Sa méthode, sa démarche -la démocratie participative, le dialogue, l'écoute, ne s'est pas imposée sans mal, y compris auprès des socialistes. Nous pensions, en tant que socialistes, que nous en connaissions forcément plus que les citoyens, puisque nous sommes socialistes ! Ségolène Royal nous a fait comprendre que l'on ne pouvait pas élaborer un programme, un pacte présidentiel sans le peuple lui-même, sans qu'il soit associé, sans qu'il soit impliqué, sans qu'il soit pris en compte.
Elle porte le changement, parce qu'elle rassemble. Elle porte le changement parce qu'elle est elle-même porte parole du pacte présidentiel. Ce pacte présidentiel, c'est le changement. Que nous dit-elle ? Il faut une France plus forte : oui, une France plus forte de sa jeunesse : Merci Razzye, nous avons besoin d'avoir confiance dans la jeunesse, et la jeunesse a besoin d'avoir confiance dans le pouvoir, dans les institutions. Il faut une France forte de sa Recherche, forte de son économie, de ses entreprises, de son pacte républicain. Mais, s'il faut une France forte, elle ne pourra l'être que si elle est aussi une France juste : juste pour la santé, juste pour le pouvoir d'achat, juste pour l'emploi, juste pour la répartition des richesses.
Voilà ce que nous devons porter partout dans les semaines qui viennent.
CONCLUSION
Il nous faut lancer un appel à la mobilisation . Je pense que nous sommes devant un choix essentiel dès le premier tour. Tout se jouera au premier tour. Le 22 avril, que chacun s'en convainc. Je ne suis pas là pour réveiller des peurs, pour brandir des menaces, pour exorciser des démons.
Ce qu'il faut bien comprendre, c'est que si la gauche ne fait pas le choix dès le premier tour de Ségolène Royal, elle ne pourra pas être en situation de pouvoir l'emporter au second . Il ne s'agit pas simplement de nous protéger, de nous laisser passer ou de diminuer les autres, mais l'élection présidentielle ce n'est pas le moment d'envoyer des messages, d'adresser des alertes. L'élection présidentielle est faite pour choisir le prochain Président de la République. L'élection présidentielle, c'est pour avoir au deuxième tour le choix entre deux projets de société : celui que représentera le candidat de droite -et qu'importe son nom- et celui que présentera la candidate de la gauche et cela ne peut être que Ségolène Royal.

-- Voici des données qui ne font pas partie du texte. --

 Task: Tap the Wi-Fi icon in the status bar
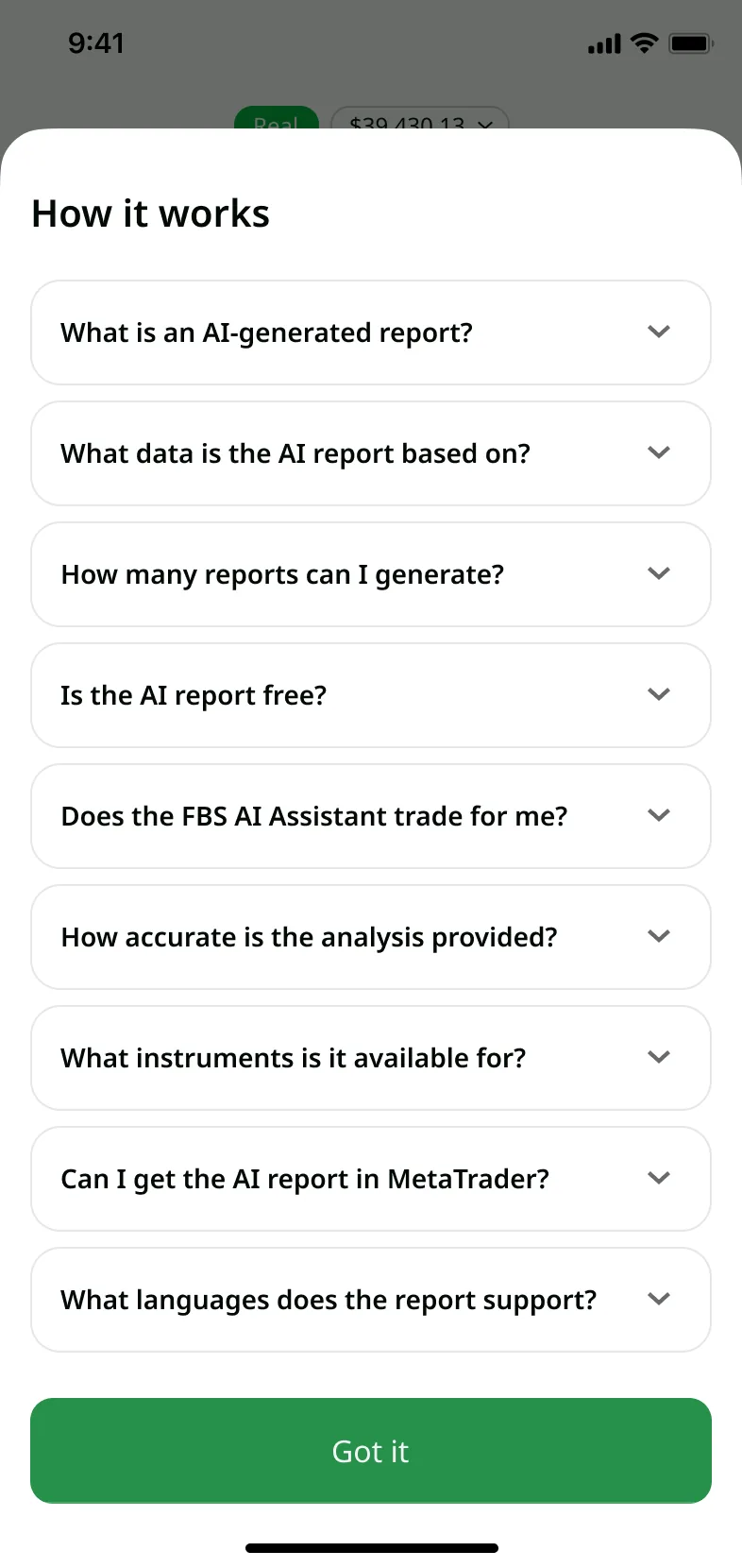(x=644, y=42)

À nos amis qui se veulent plus à gauche que nous, il y en a, et je ne parles pas là de François Bayrou, je veux leur dire qu'ils doivent bien comprendre qu'il n'y a rien de pire qu'une « droite brûlante », qu'une « droite dure », quand, par ailleurs, ils nous qualifient de « gauche tiède », « molle ».

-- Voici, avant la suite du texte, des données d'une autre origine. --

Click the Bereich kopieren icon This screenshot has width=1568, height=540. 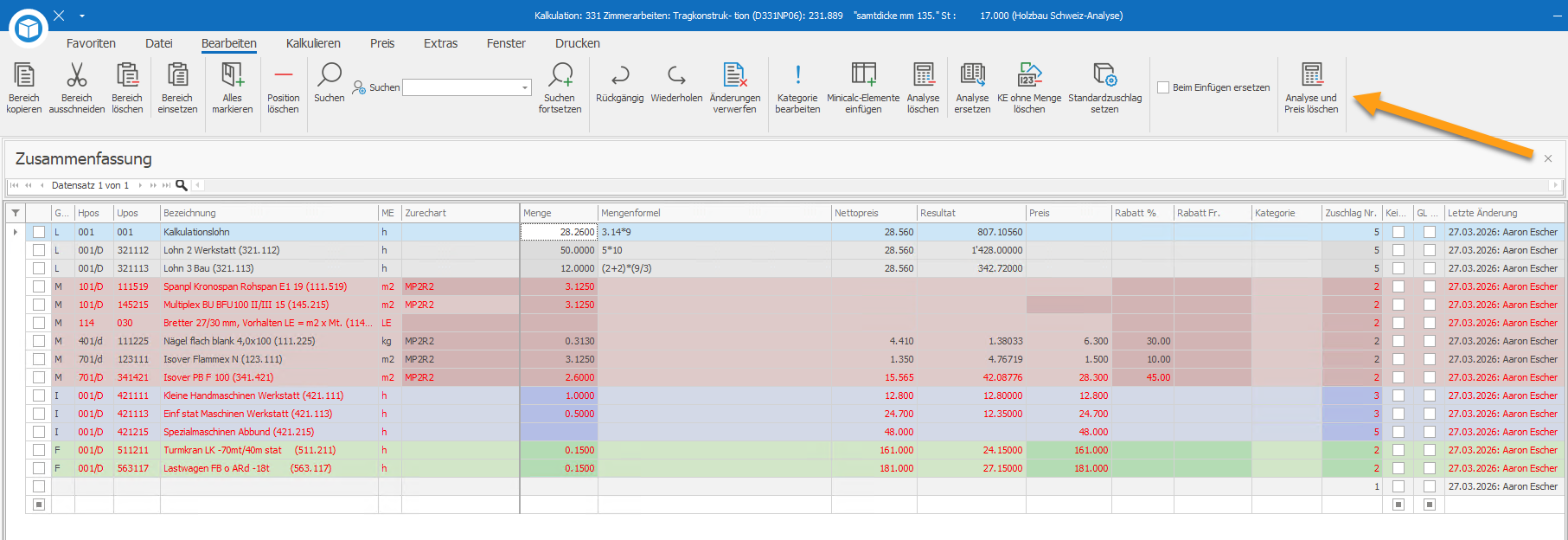(x=24, y=75)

Ce que nous avons à faire, c'est permettre qu'il y ait un espoir autour de la gauche, autour de la gauche et pour la gauche dans notre pays. Pendant ces prochains jours et jusqu'au bout, dites bien que le risque majeur ce serait celui de la confrontation avec la jeunesse, ce serait la poursuite de la politique actuelle, celle menée depuis 2002. Dites bien que le risque serait le conflit avec le monde du travail, le risque serait aussi l'affrontement avec les quartiers.

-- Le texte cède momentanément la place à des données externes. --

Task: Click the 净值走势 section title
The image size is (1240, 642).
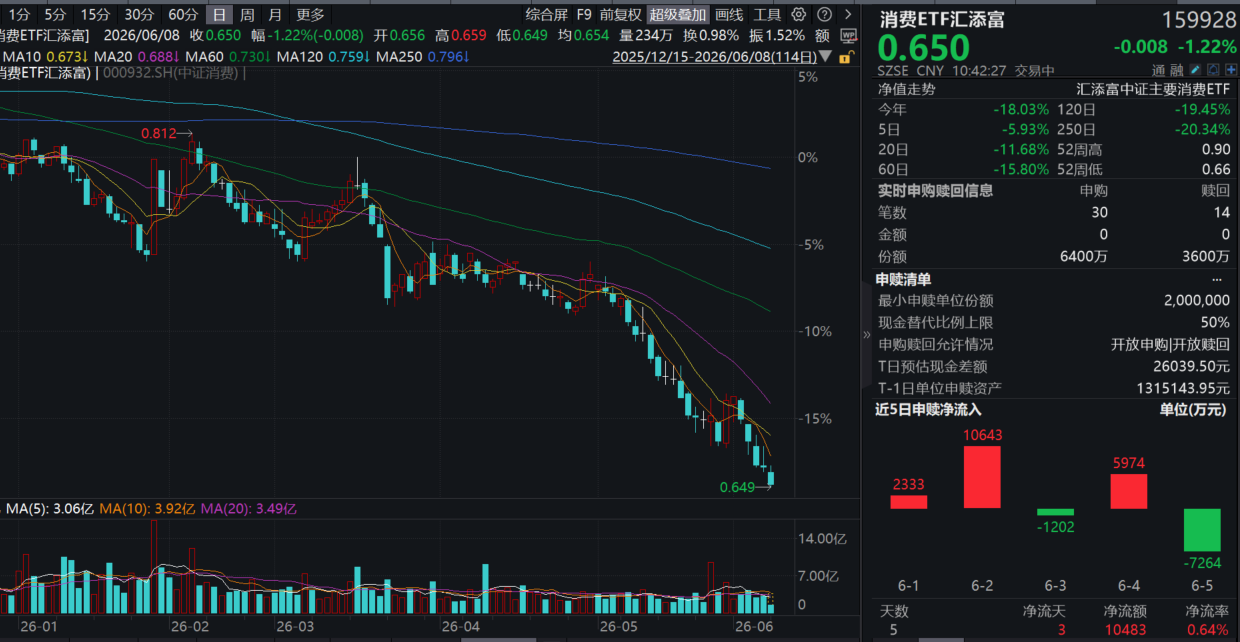Action: coord(907,89)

Dites bien que la chance qui nous est offerte, à tous et à toutes, est de donner confiance dans notre avenir, confiance dans le changement ; la chance, c'est Ségolène Royal, Présidente de la République.
C'est la seule chance et il nous faut la saisir dès le 22 avril pour porter Ségolène au plus haut et en faire la première femme Présidente de la République française.